Il viso di Mosè cambia una decina di colori, fino ad assestarsi su un porpora cardinalizio: “E cosa c’è da spiegare!” urla. “Te si drio incueare me fioea! Ecco cosa c’è da spiegare!”. “Papà….” “Papà un casso! Porsea, farabutta, proprio sulla mia scrivania. Che disonore! Mio Dio, che figura di merda!”.

I finanzieri sembrano statue di sale sorridenti. “Putana, io sono qui con la Guardia di Finanza e tu ti fai inculare dal figlio del fornaio. Brutta troia. Via, andate via tutti e due. Faremo i conti a casa. E tu”, rivolgendosi al figlio del fornaio “la prossima volta che ti vedo vicino a mia filia ti ficco uno sfilatino nel culo, così poi mi dici se ti piace”.

I due ragazzi svaniscono dall’ufficio come neve al sole. Il ragazzo esce saltellando ancora con i pantaloni alle caviglie ed il batacchio al vento. Mosè, stremato, si lascia cadere su una sedia dell’ufficio e dopo qualche istante di silenzio, indica con la mano l’armadio dove sono custoditi i registri contraffatti. Gli agenti, cercando di sorridere il meno possibile, cominciano il loro lavoro. “Se non vi dispiace, io vado un momento a casa. Ho bisogno di scambiare due parole con mia moglie. La casa è qui sul retro”. “Può andare, ma un agente verrà con lei. C’è un’indagine in corso ed in questi casi esiste il problema di possibili occultamenti di materiale. Sarà molto discreto, non si preoccupi”.

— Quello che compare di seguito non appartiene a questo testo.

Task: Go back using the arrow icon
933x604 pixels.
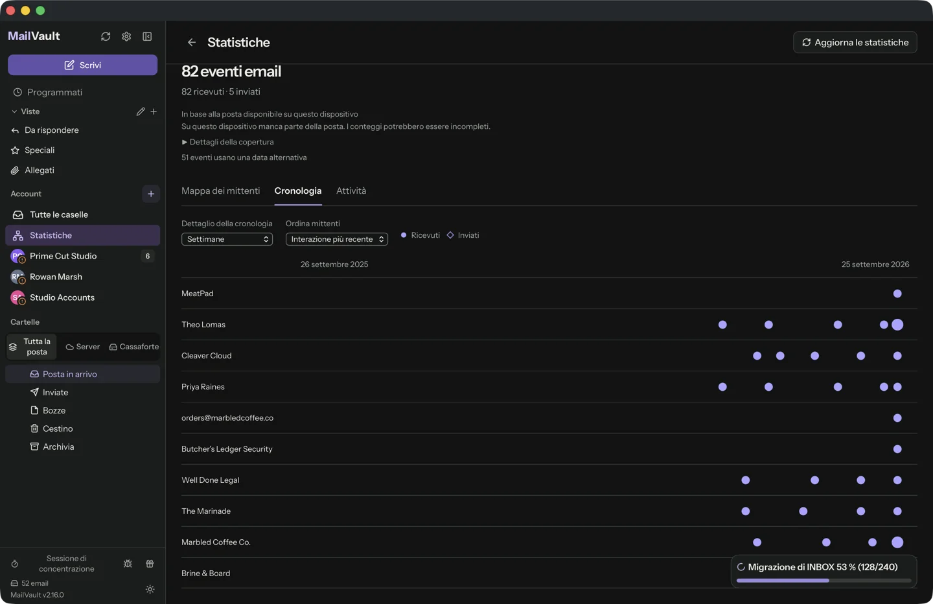Action: point(192,42)
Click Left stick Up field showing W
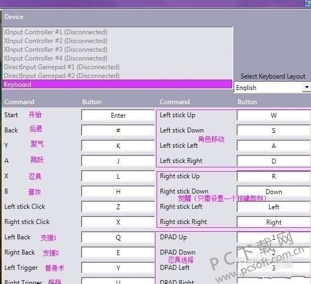This screenshot has height=284, width=311. pos(273,116)
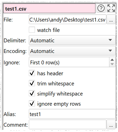Open help via question mark icon

[x=101, y=8]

Rassegnato, il Mosole acconsente con un cenno della testa. Un minuto più tardi sta aprendo la porta di casa. Giunto in salotto, accompagnato sempre dall’agente, trova la moglie distesa sul divano, una gamba penzoloni sul pavimento, russa sonoramente. Stringe ancora in mano la bottiglia di Sambuca ed un filo di bava le cola dalla bocca fino ad imbrattarle il colletto della vestaglia. Vestaglia che nel frattempo si è aperta e lascia intravedere che la donna non indossava alcun tipo di biancheria intima, né sopra, né tanto meno, fra le gambe. Il finanziere sgrana gli occhi, Mosole li chiude sospirando.

“Una troia di filia ed una moglie alcolizzata. Ma come è possibile?” mormora. “Ma cosa ho fatto di male?” Si avvicina alla moglie e le rifila due schiaffi, a mano aperta, in grado di stendere un cinghiale. La donna rinviene lentamente, come se invece di due ceffoni, avesse ricevuto due languide carezze. “Ma non eri a giocare a carte?” dice con una voce catarrosa.

“Ecco cosa fate voi quando io vado a giocare a carte! Tu ti attacchi alla bottiglia e tua figlia si attacca al cazzo del figlio del fornaio! Ma in che famiglia di merda mi ritrovo?” Si materializza in quel momento un altro finanziere.
“Signor Mosole, mi scusi, ma deve venire in caserma con noi. Quelli dell’Arpav hanno chiamato. Fra la Monselice Mare e la strada Romea ci sono concentrazioni di cianuro a livelli inverosimili. Deve venire con noi”. In quel momento suona il cellulare di un Mosè tutto ad un tratto invecchiato di almeno vent’anni. Il nome sul display è quello di suo figlio Denis.

“Fatemi almeno rispondere. Pronto? Denis, figlio mio, va tutto bene?
“Ciao papà. Sono alla stazione dei carabinieri di Monselice. Ci hanno fermato e hanno trovato della cocaina nella mia macchina. Ma ti posso spiegare tutto. Non era mia. Era di una puttana di una lap dance che avevo caricato in macchina e…”. Mosè chiude la comunicazione.

“Puttane, drogati, alcolizzate, quel deficiente di Romeo che si fa fermare gonfio di Fernet. Qua va tutto a remengo”.

L’agente, quasi con un moto di umana compassione, accompagna il Mosole verso l’uscita, dove lo attende una macchina con il lampeggiante acceso. Sua moglie, intanto, come se nulla fosse accaduto, si richiude la vestaglia e con un rutto cambia posizione sul divano.

Gli ingranaggi, al collasso, adesso si fermano del tutto ed il sipario cala mestamente a chiudere un’altra nera favola del ricco nordest.